CONSIGNE - D'après le texte fourni, de quelle équipe Faé Émerse est-il le sélectionneur ?
#### TEXTE FOURNI
Plus qu’une esthétique, c’est une arme redoutable pour la performance. À chaque passe maîtrisée, chaque dribble audacieux, chaque envolée offensive, l’équipe se forge une identité. Et, souvent, une victoire. Mais est-ce vraiment le cas lorsque l’on néglige ce principe.

Et que l’on s’accroche à une philosophie du « l’important, c’est de gagner » à tout prix ?

Faé Émerse, le sélectionneur des Éléphants, en sait quelque chose. Acculé par les critiques de journalistes dont Rash N’Guessan et d’autres observateurs acerbes, il a répondu.

Mais avec une remarque qui a fait débat : « Qu’on nous présente le premier trophée officiel gagné par une sélection pour son beau jeu. » Une déclaration qui, bien que défensive, soulève des questions essentielles.

En effet, il est impossible de décerner un trophée officiel pour le « beau jeu ».
########
#### DONNÉES AFFICHÉES
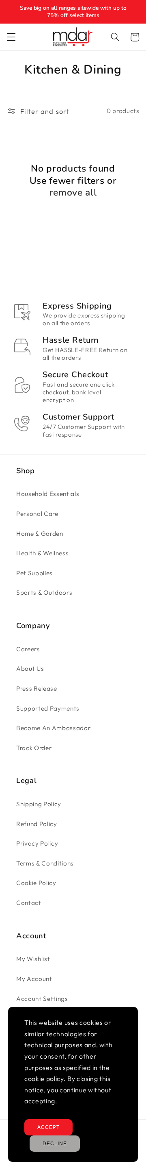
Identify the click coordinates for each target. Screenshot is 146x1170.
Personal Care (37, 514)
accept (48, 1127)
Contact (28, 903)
########
RÉPONSE - Faé Émerse est le sélectionneur des Éléphants.